POLIOMYELITIS: REPORT BY THE SECRETARIAT TO THE JANUARY SESSION OF THE W.H.O. EXECUTIVE BOARD

Sunday, 18th of January 2015

Poliomyelitis

Report by the Secretariat to the January Session of the WHO Executive Board

Excerpts below; full text is at http://apps.who.int/gb/ebwha/pdf_files/EB136/B136_21-en.pdf

By 7 December 2014, 316 cases of paralytic poliomyelitis from wild poliovirus were reported globally compared to 355 for the same period in 2013. All the cases were caused by wild poliovirus type 1 and the majority (85%) were in Pakistan, where intense transmission was ongoing. Twenty-three cases were reported in Afghanistan, primarily as a result of cross-border importation. In the only other remaining country in which poliomyelitis is endemic, Nigeria, the systematic application of

eradication strategies had resulted in a substantial reduction in the number of cases, with six reported to date and onset of paralysis in the most recent on 24 July 2014.

. . .By 7 December 2014, all but three Member States had either already introduced inactivated poliovirus vaccine or had a plan to do so by the end of 2015. The three countries concerned account for less than 0.05% of the global birth cohort and are not at high risk of emergence of a circulating vaccine-derived type 2 poliovirus. Of the 73 countries eligible for support from the GAVI Alliance for the introduction of inactivated poliovirus vaccine, 66 had successfully applied.
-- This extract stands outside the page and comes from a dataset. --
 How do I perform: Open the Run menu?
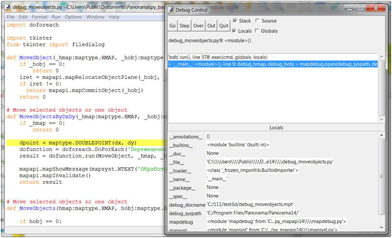click(56, 17)
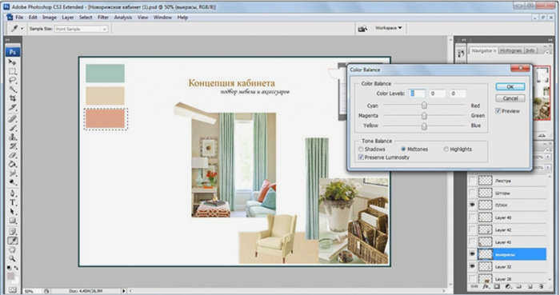
Task: Select the Hand tool
Action: (13, 249)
The Polio Oversight

Board of the Global Polio Eradication Initiative approved 12 months of financial support for a further 25 low- and low-middle-income countries in order to facilitate introduction of the vaccine by the end of 2015. Work is ongoing to facilitate technology transfer for the domestic production of inactivated poliovirus vaccine using Sabin-strain polioviruses (Sabin-IPV), where requested.
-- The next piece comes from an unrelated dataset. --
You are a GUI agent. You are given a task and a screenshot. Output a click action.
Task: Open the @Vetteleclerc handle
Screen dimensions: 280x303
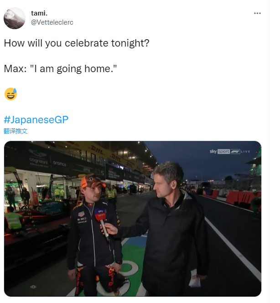[x=52, y=22]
Withdrawal of the type 2 component in oral poliovirus vaccine from

routine immunization systems globally will require replacement of the trivalent formulation of the vaccine with the bivalent (types 1 and 3) formulation in all countries that continue to use oral poliovirus vaccine. Work is continuing with manufacturers of bivalent oral poliovirus vaccines and their national regulatory agencies to extend the current licence for these products to include use in routine activities. It is

imperative that all countries wishing to use oral poliovirus vaccine after April 2016 complete national licensure requirements for the use of bivalent oral poliovirus vaccine in their routine immunization

programme by the end of 2015. WHO recommends acceptance of the use of bivalent oral poliovirus vaccine in routine immunization on the basis of its prequalification by WHO while national registration processes are ongoing. A protocol has been drafted to facilitate national planning for the switch from trivalent to bivalent oral poliovirus vaccine in the context of the globally coordinated withdrawal of the type 2 component.